**Exercise requirements:**
Only the lines from the one containing "The height and" through the end of the listing belong in the answer, repeated exactly, with no pictures.

**Dataset content:**
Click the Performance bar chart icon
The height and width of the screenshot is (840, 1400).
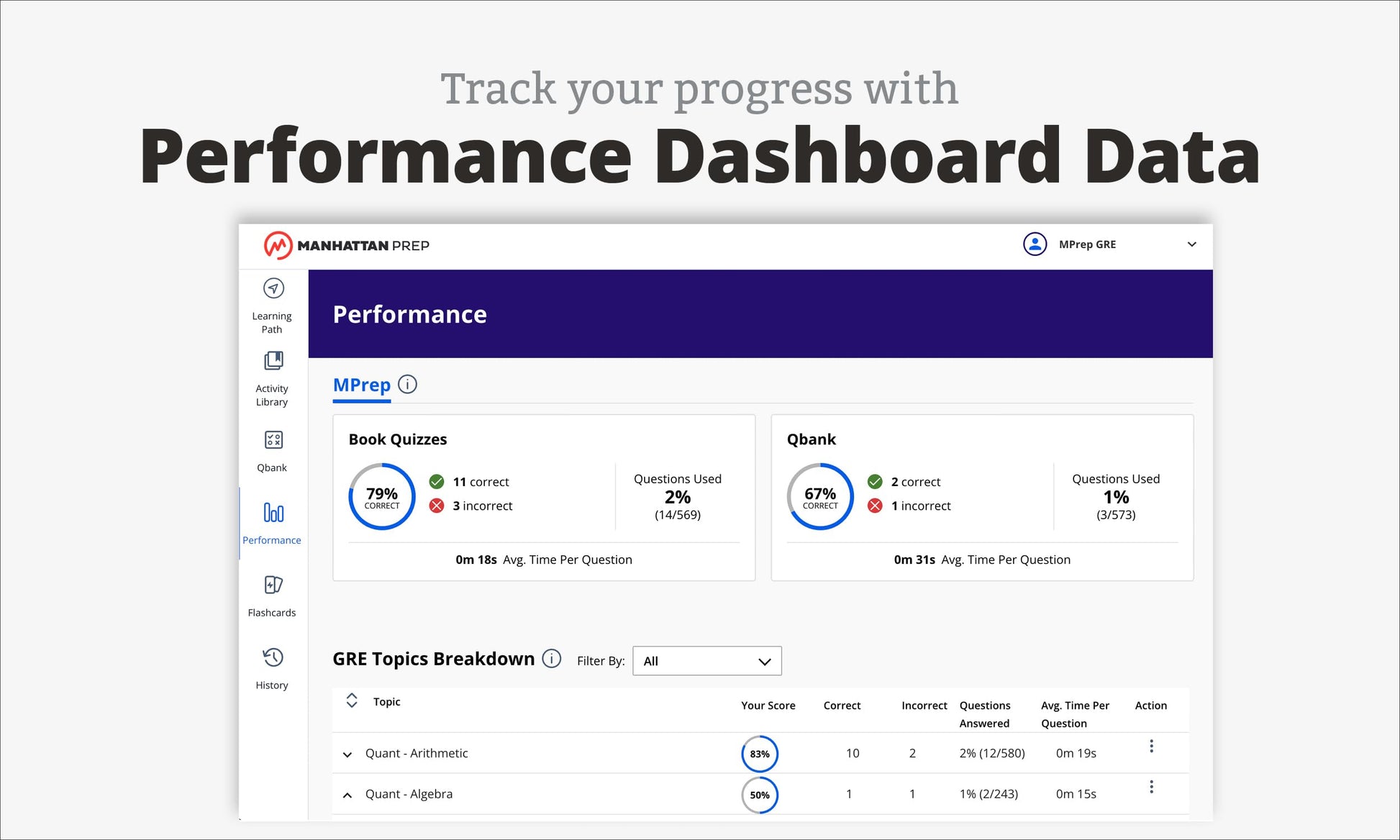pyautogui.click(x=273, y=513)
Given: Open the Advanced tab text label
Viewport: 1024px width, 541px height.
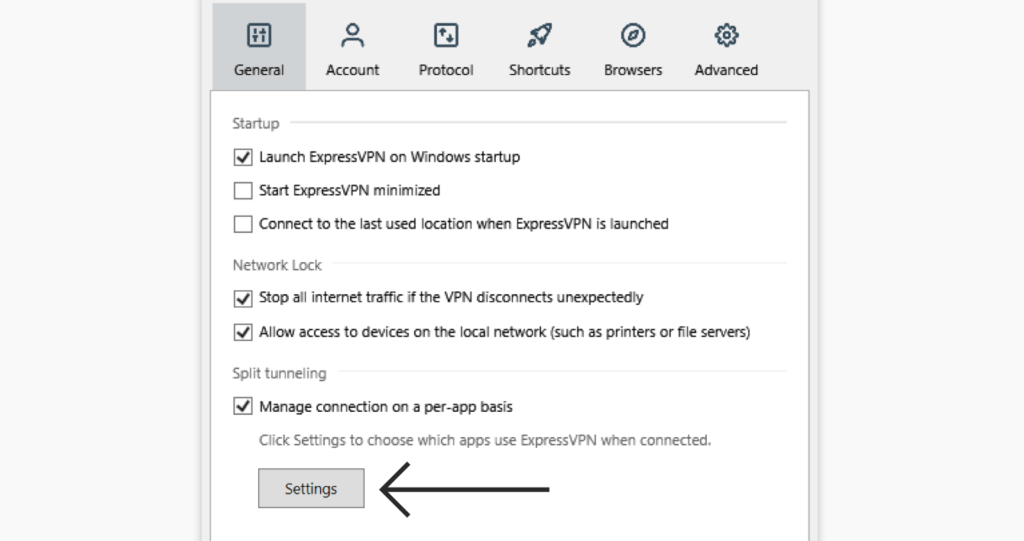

**Task result:**
The height and width of the screenshot is (840, 1400).
pyautogui.click(x=273, y=513)
Given: Open the Advanced tab text label
Viewport: 1024px width, 541px height.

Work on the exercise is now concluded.